I don't know why or what changed, but I feel like my past is haunting me. Every thought I have goes back to me being raped. It's like no matter how hard I try, I can't let it go.

The odd thing is that I was fine. I didn't feel much about what happened unless it was near the time of year, or something reminded me of him. Maybe I repressed it all this time. Maybe I was in such a denial that it's finally hitting me. I don't know, but it's haunting me. I literally can't stop thinking about it and it follows me, everywhere I go.

I'm not thinking about it in an "oh, that thing that happened once," but rather it creeps into my mind in the most unexpected of moments, forcing all other thoughts from my mind. It takes the happiness away and brings pain. It takes all the good with it's cold, ghostly fingers and only leaves panic in its place.

I'm a pretty private person, so I never really told anyone except my boyfriend, the person I trust the most. Though I told him, I never went into detail (who'd want to hear about that) and I think I need to go into detail. I think it's catching up to me and I can't let it go anymore. I can't tell myself "it's fine, it's over" or "don't think about it, it doesn't bother you" because those lies are what got me to this point and now I need help.

Ignoring what happened no matter how much I want to, isn't the answer. Instead, I need to work through it, even if the first step is telling someone.
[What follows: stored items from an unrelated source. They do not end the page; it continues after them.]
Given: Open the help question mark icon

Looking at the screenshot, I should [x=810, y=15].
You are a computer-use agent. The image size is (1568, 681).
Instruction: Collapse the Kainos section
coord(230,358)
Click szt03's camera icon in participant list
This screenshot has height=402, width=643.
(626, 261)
I know my fear is that if I say it - out loud - then it really, truly, irrevocably happened. There is no gong back or denial, but rather facing him and admitting that it happened, so that I can finally move away from it.

I can never forget or let it go, but I can learn to handle it better.

That starts with telling someone, from beginning to end, what happened. It also starts with me admitting that I'm not doing well. I'm not handling it well. I began to have bad thoughts again and be self-destructive, but in recognizing that I can stop myself before it gets too far.

It starts with me saying I need help and I'm getting bad again. It's not just thoughts, but touches that are haunting me. I feel it creep up on me like a ghost hell bent on getting its notice. It warps my mind, allowing the coldness to leak into my heart, turning it to ice. It looks me in the eyes as tears stream down my face, silent and haunting.

It's the look in my eyes that I see when looking in the mirror. It's the look of pain and knowledge that you can't escape and wish away. It's the quiet in my mind that allows echoes of the past to move into the forefront. It's my shirt moving over my head, reminding me of him. It's the hands that brush my skin, causing fear to steal my breath and the fear that my own hands are his.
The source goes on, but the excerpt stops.